Ahead of Jackson Hole tomorrow and against a quiet backdrop with no major news to move markets, core yields have had a decent move up catching up to the positive vibes evident in other markets in recent days. The UST curve has bear steepened with the 10y and 30y tenors leading the way, up 5.2bps to 1.34% and + 4bps to 1.96% respectively. The sell-off hasn’t been confined to the Treasuries market, with rates higher across Europe as well, including a 6bps lift in Germany’s 10-year rate and a 9bps lift for Italy.

It has been another good night for commodities consistent with the view that investors are seemingly less concerned about the economic outlook this week. Oil prices gained over 1%, iron ore was up 4.6% and copper climbed 0.25% while gold was the notable underperformer, down 0.84%.

Against this backdrop is not surprising to see commodity linked currencies at the top of the G10 leader board. NOK, NZD and AUD are up over 0.30% in the past 24 hours with the AUD now trading close to its overnight high at 0.7276 while NZD is at 0.6974, after printing an overnight high of 0.6984. CAD is the notable underperformer, unable to enjoy the improvement in sentiment given domestic politics. On the election campaign trail, Prime Minister Trudeau has promised to hike taxes on big banks and insurance companies, this news follows yesterday’s promise to implement a two-year ban on foreign home buyers if re-elected.

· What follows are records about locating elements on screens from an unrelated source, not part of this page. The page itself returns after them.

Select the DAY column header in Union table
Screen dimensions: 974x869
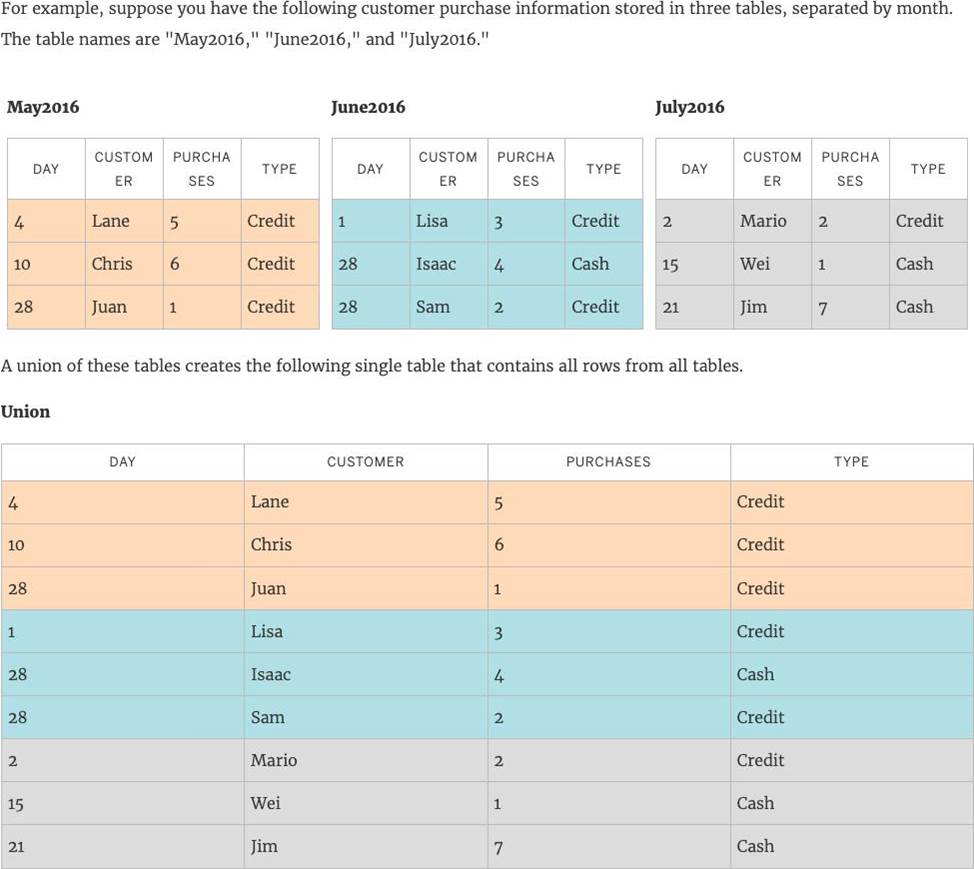click(122, 462)
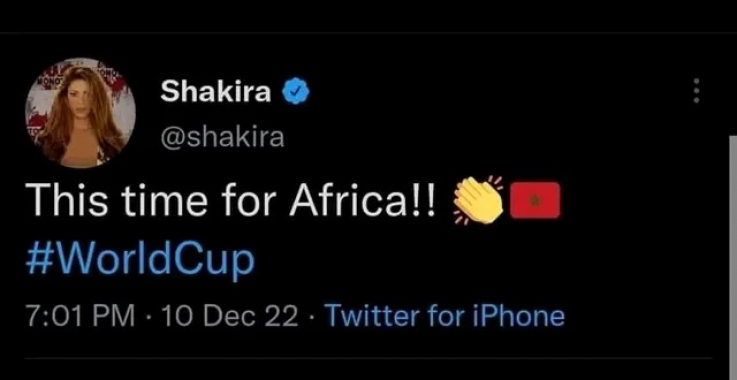
Task: Click the 10 Dec 22 date
Action: point(229,316)
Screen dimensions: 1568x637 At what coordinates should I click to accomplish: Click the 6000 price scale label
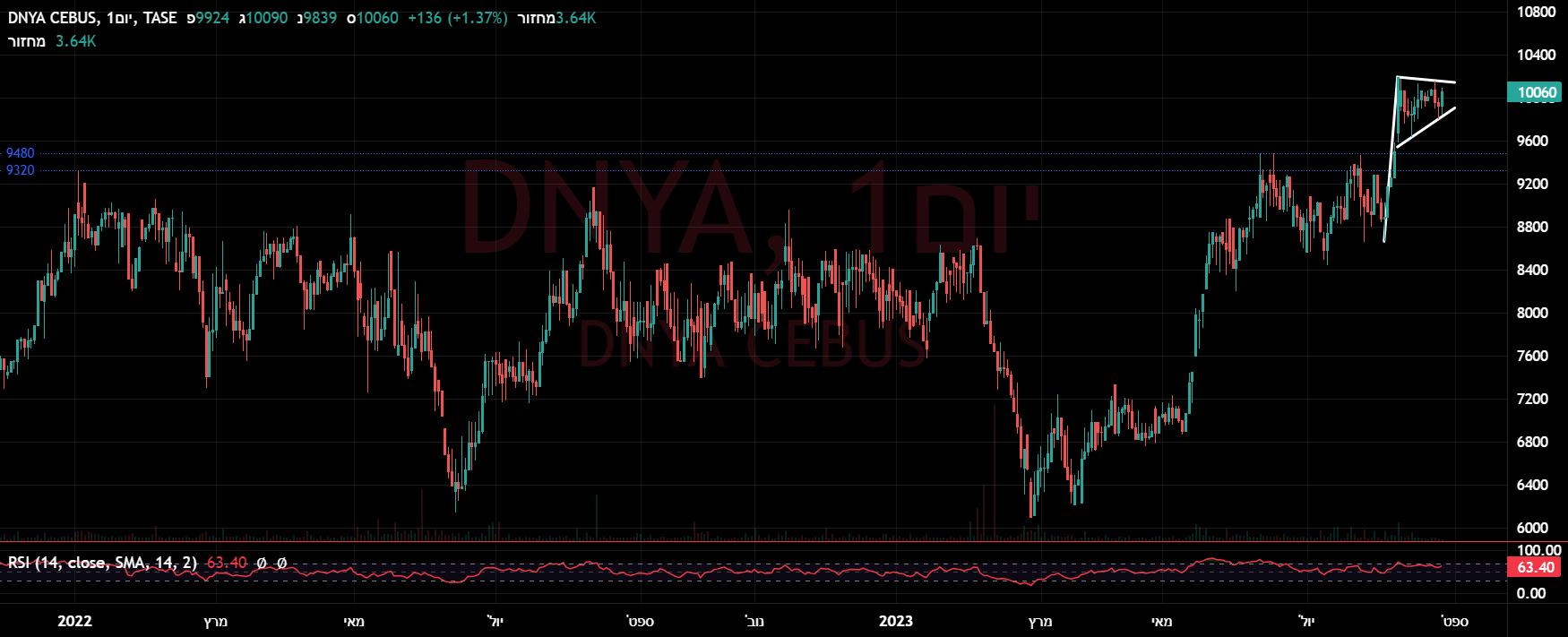pos(1532,528)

The USD is little changed index terms (BBDXY @ 1149.6 and DXY @92.83) with the underperformance of safe haven currencies helping offset the gains in pro cyclical pairs. JPY and is down 0.32% and CHF is 0.12%. Meanwhile the euro is up 0.17% to 1.1772, showing little reaction to dovish remarks from ECB Chief Economist Philip Lane. Speaking to Reuters, Lane noted that the ECB is prepared to respond to any market disruptions that may arise when the Fed starts to unwind monetary stimulus. “The ECB is not a passive bystander,” Lane said, “If there are spillovers to euro-area financing conditions, we are willing and able to move as appropriate, as we have already demonstrated.”

Coming Up

  • This morning Australia gets private CAPEX figures for Q2 as well as weekly payrolls job and wages data (for July 31). Later in the day, the GfK Consumer Confidence survey is out in Germany and the ECB publishes accounts of its July 21-22 meeting.  Jobless weekly claims (350k exp. vs 348k prev.) and the Kansas City Fed Manufacturing (25 exp. from 30 prev.) are out in the US along with the second Q2 GDP reading (6.7%qoq exp vs the 6.5%advanced reading).
  • NAB economists expect Australia’s private capex to print at 3.7% q/q, comfortably above the consensus view for 2.5% outcome. In terms of the estimate for 2021-22 spend, NAB’s sees little change post realisation ratios with a raw third estimate of $125bn. It is worth noting though capex expectations were surveyed in July and early August so with Sydney and Melbourne lockdowns the risks are to the downside as far as expectations are concerned.